Duplicate every line of these records with no changes.

(Records for locating displayed items)
+ + + + + + +

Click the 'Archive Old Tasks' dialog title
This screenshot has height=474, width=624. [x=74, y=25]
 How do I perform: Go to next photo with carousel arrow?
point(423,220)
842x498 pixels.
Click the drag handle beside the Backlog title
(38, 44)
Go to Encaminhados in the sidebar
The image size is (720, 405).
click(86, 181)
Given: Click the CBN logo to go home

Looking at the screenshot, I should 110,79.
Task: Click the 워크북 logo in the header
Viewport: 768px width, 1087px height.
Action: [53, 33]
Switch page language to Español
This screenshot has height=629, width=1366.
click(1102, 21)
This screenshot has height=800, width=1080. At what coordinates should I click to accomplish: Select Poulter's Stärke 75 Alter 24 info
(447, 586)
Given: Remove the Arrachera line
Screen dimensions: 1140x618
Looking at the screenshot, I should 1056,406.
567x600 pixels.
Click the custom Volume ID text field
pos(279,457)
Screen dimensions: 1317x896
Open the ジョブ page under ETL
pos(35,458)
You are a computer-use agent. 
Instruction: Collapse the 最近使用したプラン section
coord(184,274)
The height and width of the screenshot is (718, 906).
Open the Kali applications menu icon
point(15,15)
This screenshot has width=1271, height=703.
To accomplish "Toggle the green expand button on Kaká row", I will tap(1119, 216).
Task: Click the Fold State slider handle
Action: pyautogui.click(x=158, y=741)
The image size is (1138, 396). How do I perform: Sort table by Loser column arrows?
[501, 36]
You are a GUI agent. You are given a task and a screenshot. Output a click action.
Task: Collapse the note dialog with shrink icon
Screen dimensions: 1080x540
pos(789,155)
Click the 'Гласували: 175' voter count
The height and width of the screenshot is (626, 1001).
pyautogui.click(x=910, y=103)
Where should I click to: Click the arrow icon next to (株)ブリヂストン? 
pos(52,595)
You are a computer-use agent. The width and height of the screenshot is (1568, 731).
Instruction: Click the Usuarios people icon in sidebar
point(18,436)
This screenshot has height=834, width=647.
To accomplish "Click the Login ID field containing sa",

+ + + + + + +

## Solution
Click the 'Archive Old Tasks' dialog title
This screenshot has height=474, width=624. [x=74, y=25]
 How do I perform: Go to next photo with carousel arrow?
point(423,220)
842x498 pixels.
Click the drag handle beside the Backlog title
(38, 44)
Go to Encaminhados in the sidebar
The image size is (720, 405).
click(86, 181)
Given: Click the CBN logo to go home

Looking at the screenshot, I should 110,79.
Task: Click the 워크북 logo in the header
Viewport: 768px width, 1087px height.
Action: [53, 33]
Switch page language to Español
This screenshot has height=629, width=1366.
click(1102, 21)
This screenshot has height=800, width=1080. At what coordinates should I click to accomplish: Select Poulter's Stärke 75 Alter 24 info
(447, 586)
Given: Remove the Arrachera line
Screen dimensions: 1140x618
Looking at the screenshot, I should 1056,406.
567x600 pixels.
Click the custom Volume ID text field
pos(279,457)
Screen dimensions: 1317x896
Open the ジョブ page under ETL
pos(35,458)
You are a computer-use agent. 
Instruction: Collapse the 最近使用したプラン section
coord(184,274)
The height and width of the screenshot is (718, 906).
Open the Kali applications menu icon
point(15,15)
This screenshot has width=1271, height=703.
To accomplish "Toggle the green expand button on Kaká row", I will tap(1119, 216).
Task: Click the Fold State slider handle
Action: pyautogui.click(x=158, y=741)
The image size is (1138, 396). How do I perform: Sort table by Loser column arrows?
[501, 36]
You are a GUI agent. You are given a task and a screenshot. Output a click action.
Task: Collapse the note dialog with shrink icon
Screen dimensions: 1080x540
pos(789,155)
Click the 'Гласували: 175' voter count
The height and width of the screenshot is (626, 1001).
pyautogui.click(x=910, y=103)
Where should I click to: Click the arrow icon next to (株)ブリヂストン? 
pos(52,595)
You are a computer-use agent. The width and height of the screenshot is (1568, 731).
Instruction: Click the Usuarios people icon in sidebar
point(18,436)
This screenshot has height=834, width=647.
To accomplish "Click the Login ID field containing sa",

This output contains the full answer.